Nesse sentido enuncia Rezek: "O fato delituoso determinante do pedido há de estar sujeito à jurisdição penal do Estado requerente, que pode, acaso, sofrer a concorrência de outra jurisdição, desde que não a brasileira". [3]

3. Existência de acusação ou condenação criminal. O fato determinante da extradição será necessariamente um crime, de direito comum, vedada a extradição por crime político, observadas as suas exceções,[4]ou de qualquer outra natureza que não seja a criminal.

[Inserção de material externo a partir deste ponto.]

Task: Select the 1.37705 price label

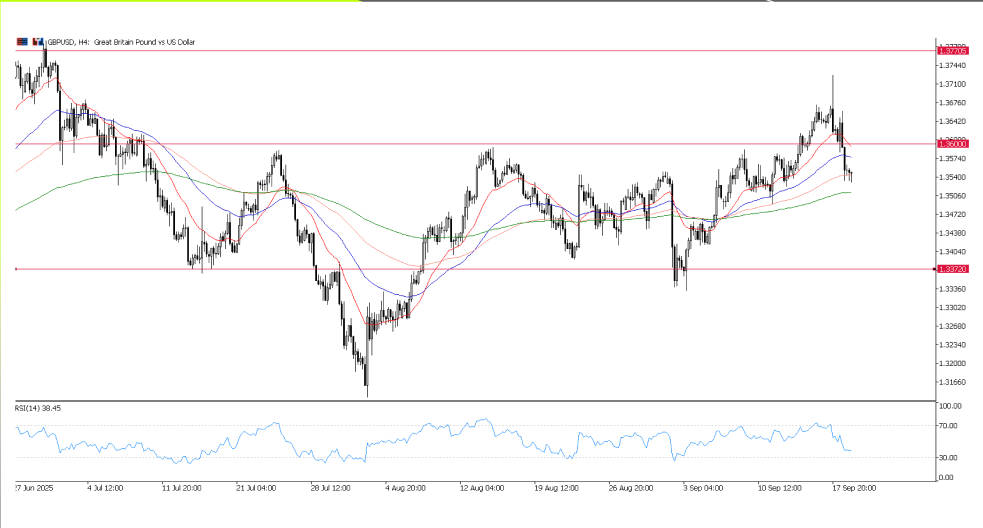Action: click(x=951, y=49)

Vejamos trecho do parecer do Ministro Relator Eros Grau, quando do julgamento do pedido de extradição de Ramirez Abadia em 29 de janeiro de 2008:

O Governo dos Estados Unidos da América, com fundamento em Tratado Específico1, formalizou pedido de extradição instrutória do nacional colombiano JUAN CARLOS RAMIREZ ABADIA, em virtude de mandado de prisão expedido pela Corte Distrital dos Estados Unidos para o Distrito Oeste de Nova Iorque, onde é processado pelos delitos de engajamento em um "empreendimento criminoso continuado"; de "conspiração para possuir com intenção de distribuir cocaína"; de "conspiração para importar cocaína"; de "conspiração para distribuição internacional" e de "conspiração para lavagem de dinheiro"2, conforme Nota Verbal 435 (fls. 12/494). [5]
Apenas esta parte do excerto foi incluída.